A new survey of foreign business people in the city confirms that Barcelona’s a great place to live, but falls down as a place to do business.
A wonderful city to live in, tolerante, family-friendly, well connected, with agreeable public spaces and a fantastic climate, but not a great place to develop a career, earn a good salary, or start a new business. That’s the conclusion of a new survey of foreign business people living in Barcelona carried out by Barcelona Global – an organisation dedicated to improving Barcelona’s international standing.
On a scale of 1 to 10, Barcelona scored particularly badly on taxes, salaries, finance, and the command of English in the public sector. For obtaining business activity licences Barcelona got a dire rating of 2.8/10.
Housing in Barcelona was also rated as a problem by foreigners, who don’t think the quality matches the sales and rental prices. Barcelona has a lot of charm, but the housing stock is nowhere near the levels of other European cities.
Nationalism and the constitutional a tug of war with the Spanish state is also making foreign business types nervous. Catalan nationalists are agitating for an independent state, with uncertain economic consequences.
On the plus side, health, education, and the climate all scored 9/10, contributing to the high quality of life.
Most respondents confessed that their social life tends to revolve around other foreigners, rather than locals. Catalans aren’t famous for being outgoing, though when you get to know them they are very good eggs (I should know – I’m married to one).
But in the end 70pc of respondents would recommend Barcelona as a place to live and work to a friend, which is what really counts. There’s nothing like word of mouth for getting a message across.

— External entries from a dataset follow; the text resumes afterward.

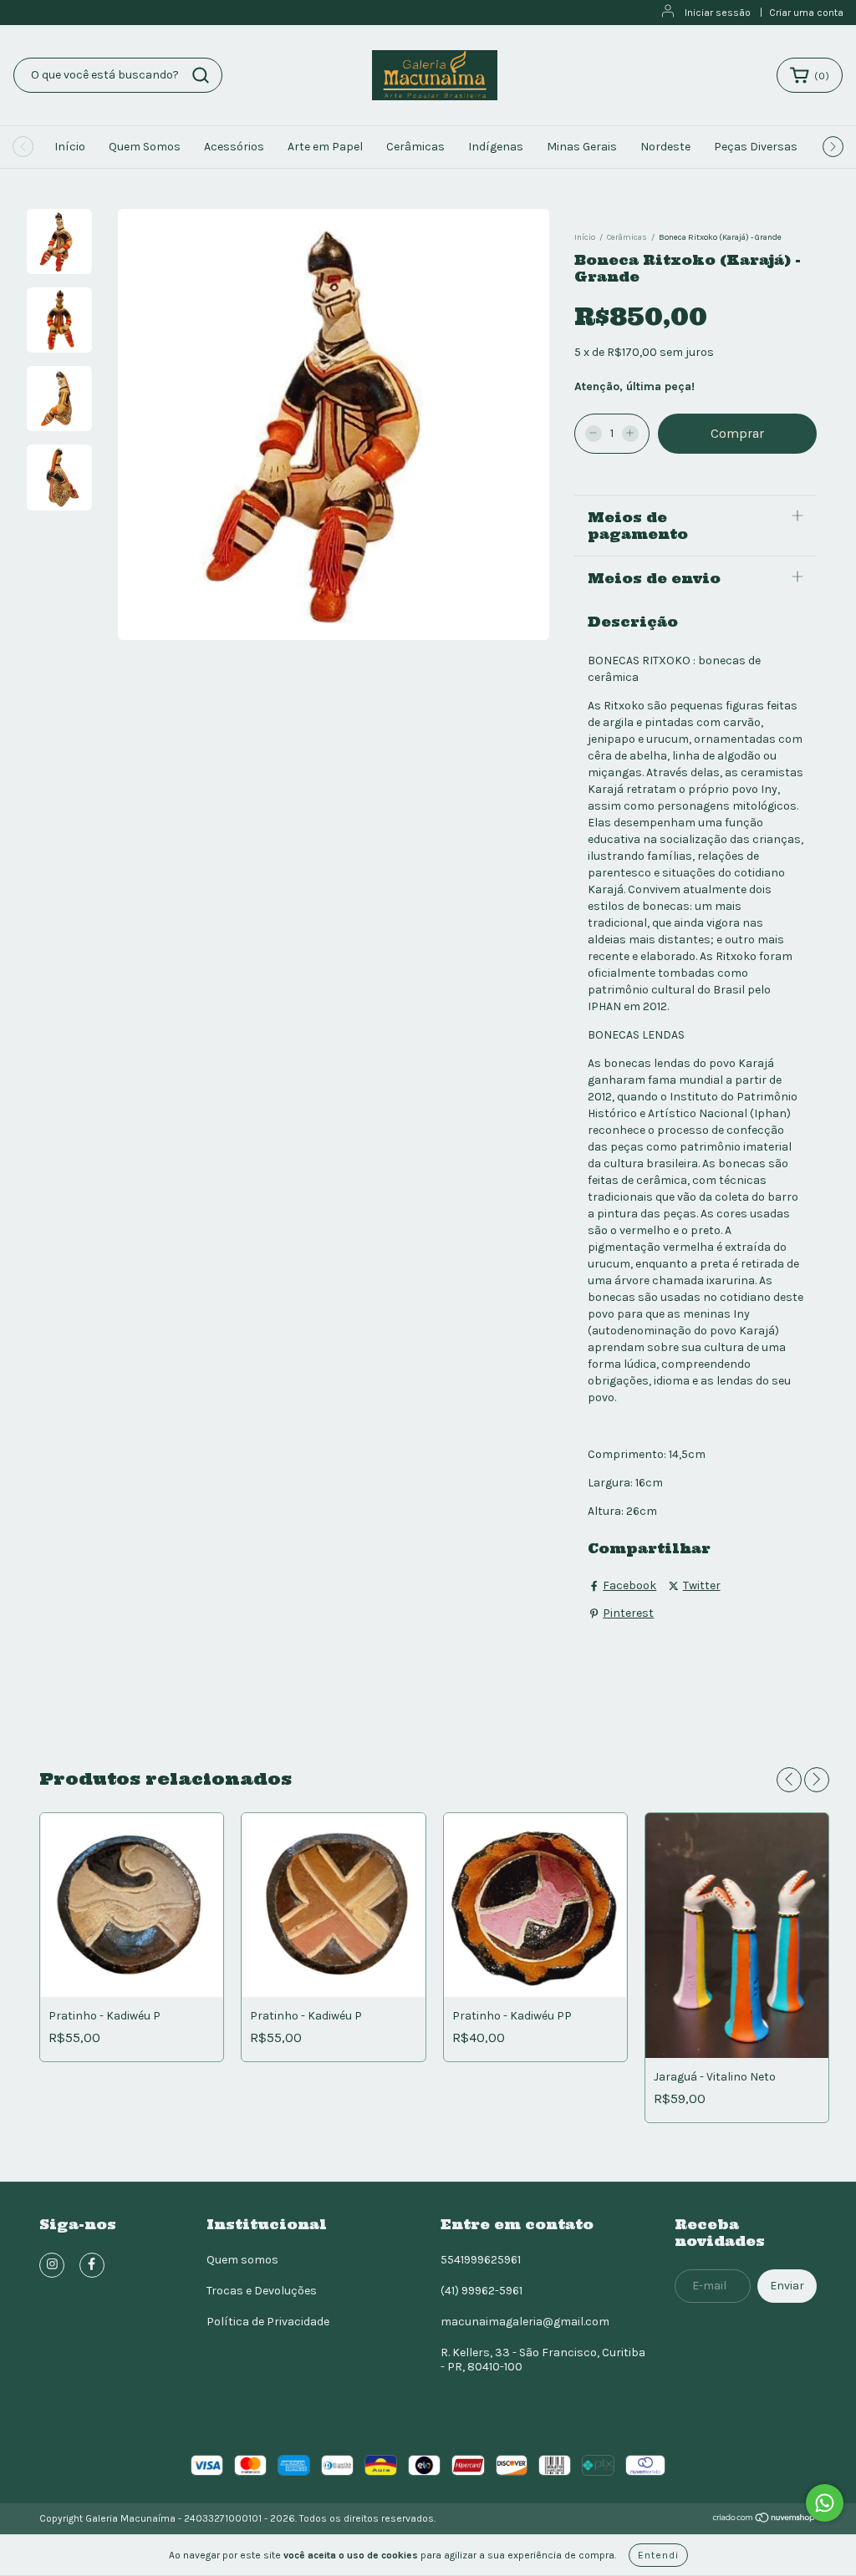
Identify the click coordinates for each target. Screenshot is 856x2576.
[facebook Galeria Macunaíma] (91, 2265)
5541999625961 (481, 2260)
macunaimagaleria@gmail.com (525, 2321)
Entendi (658, 2555)
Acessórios (234, 147)
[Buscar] (200, 75)
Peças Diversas (755, 147)
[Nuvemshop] (764, 2520)
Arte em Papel (325, 147)
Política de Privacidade (267, 2321)
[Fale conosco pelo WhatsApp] (824, 2503)
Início (69, 147)
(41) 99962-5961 (481, 2291)
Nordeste (665, 147)
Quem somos (242, 2260)
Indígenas (495, 147)
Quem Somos (145, 147)
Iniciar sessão (718, 12)
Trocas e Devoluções (261, 2291)
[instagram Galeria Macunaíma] (51, 2265)
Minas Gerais (582, 147)
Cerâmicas (415, 147)
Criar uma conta (806, 12)
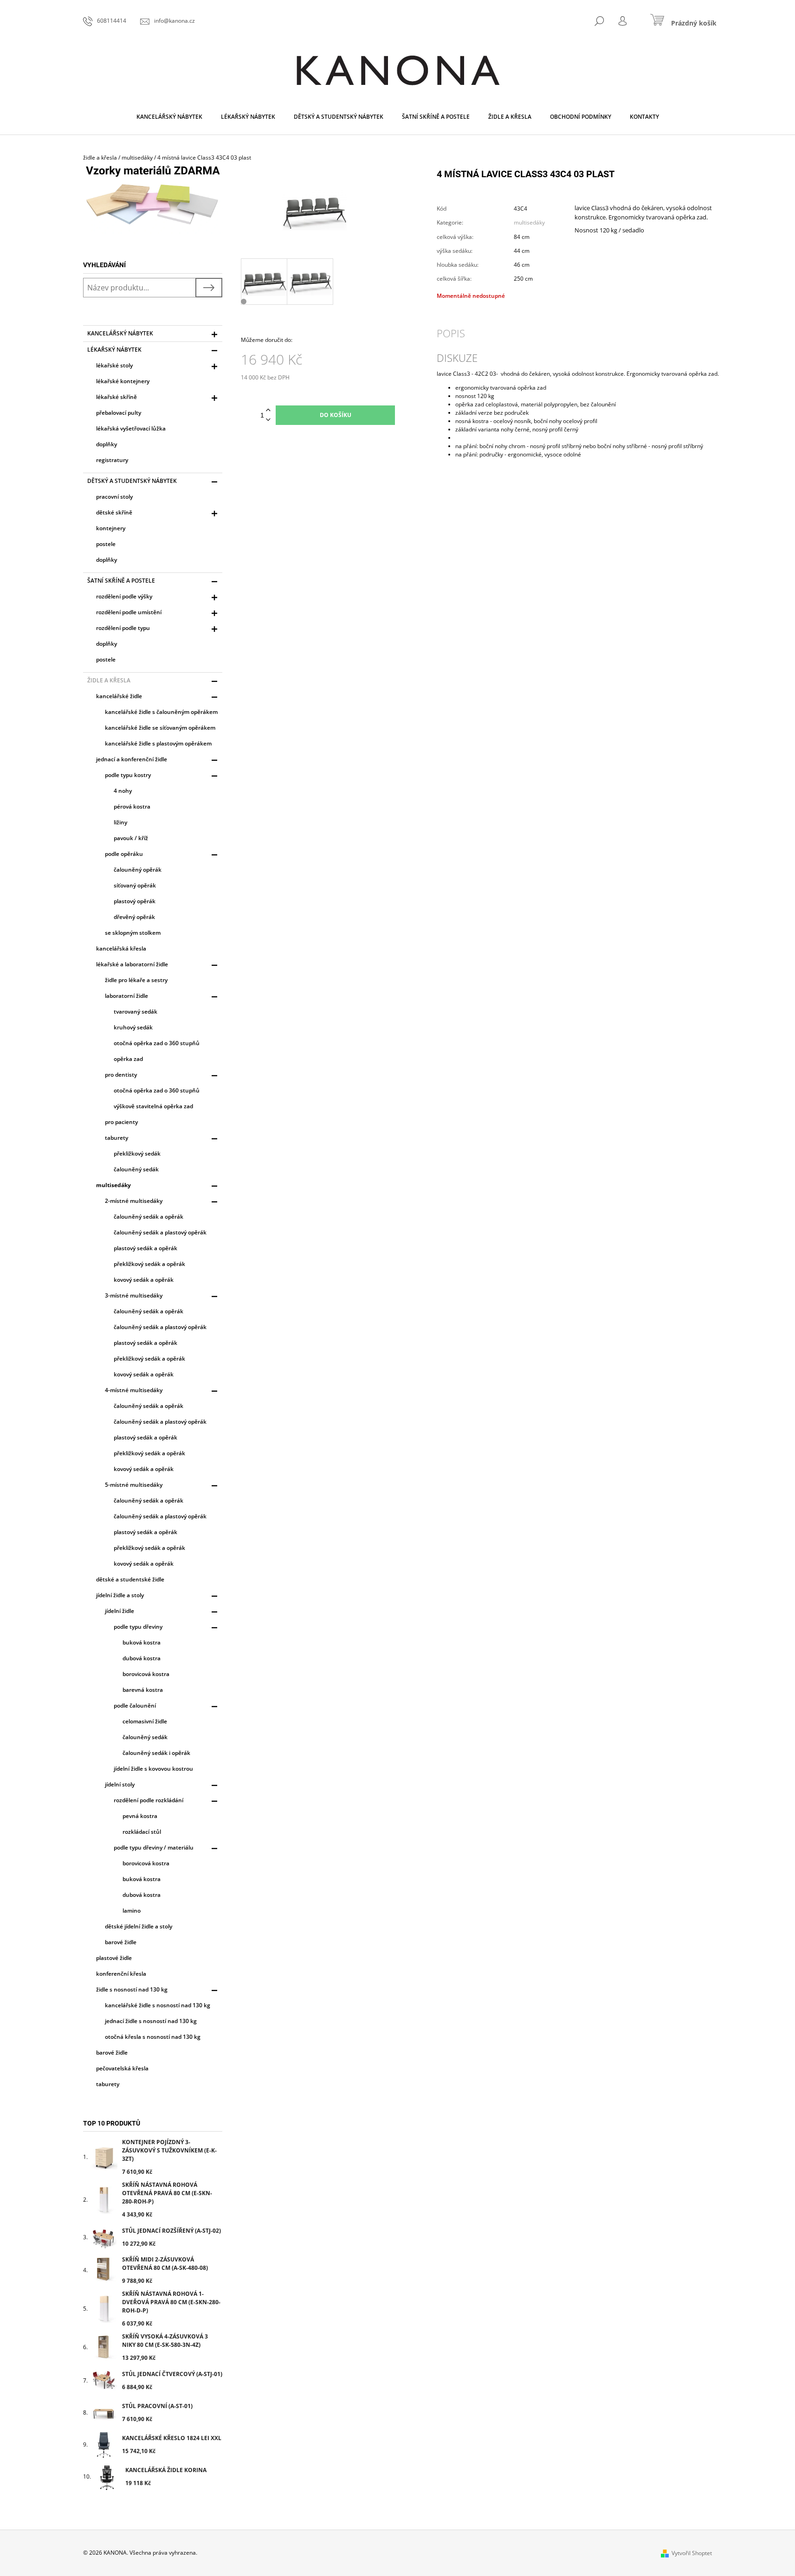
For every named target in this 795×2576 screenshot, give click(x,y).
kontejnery (110, 528)
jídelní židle (119, 1611)
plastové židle (114, 1958)
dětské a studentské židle (130, 1579)
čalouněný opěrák (138, 870)
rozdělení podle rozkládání (148, 1800)
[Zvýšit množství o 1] (268, 410)
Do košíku (335, 415)
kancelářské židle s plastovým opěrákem (158, 743)
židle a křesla (108, 680)
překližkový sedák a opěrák (149, 1264)
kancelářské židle (119, 696)
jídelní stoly (120, 1784)
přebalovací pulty (118, 413)
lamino (132, 1910)
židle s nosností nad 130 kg (132, 1989)
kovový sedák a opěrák (144, 1280)
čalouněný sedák (136, 1169)
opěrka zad (128, 1059)
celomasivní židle (145, 1721)
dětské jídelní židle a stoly (138, 1926)
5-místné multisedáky (133, 1485)
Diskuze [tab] (457, 357)
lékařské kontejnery (122, 381)
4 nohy (123, 791)
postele (106, 544)
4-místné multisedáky (133, 1390)
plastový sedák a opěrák (145, 1248)
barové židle (120, 1942)
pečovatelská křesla (122, 2068)
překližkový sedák (137, 1153)
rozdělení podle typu (123, 628)
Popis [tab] (451, 333)
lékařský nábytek (114, 349)
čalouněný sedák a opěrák (148, 1217)
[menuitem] (169, 117)
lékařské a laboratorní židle (132, 964)
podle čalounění (135, 1705)
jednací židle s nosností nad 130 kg (151, 2021)
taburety (116, 1138)
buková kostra (142, 1642)
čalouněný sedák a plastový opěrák (160, 1232)
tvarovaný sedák (135, 1011)
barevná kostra (143, 1690)
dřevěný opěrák (134, 917)
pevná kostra (140, 1816)
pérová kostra (132, 806)
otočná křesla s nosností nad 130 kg (152, 2037)
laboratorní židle (126, 996)
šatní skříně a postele (121, 581)
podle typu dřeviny (138, 1627)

Barcelona is an increasingly hot tourist destination, which creates a false sense of security. “We must avoid being complacent thanks to the success of tourism, which brings us visitors without having to do anything,” says Gonzalo Rodés, VP of Barcelona Global. Barcelona Global are pushing for changes to realise Barcelona’s potential. “Barcelona has the potential to be an international business city,” says Rodés.
As a foreigner who has lived in Barcelona for fifteen years I’m dismayed by many things, especially the small-mindedness of the local political discourse. But having lived all my life as an expat, I’ve never found a better city to live in.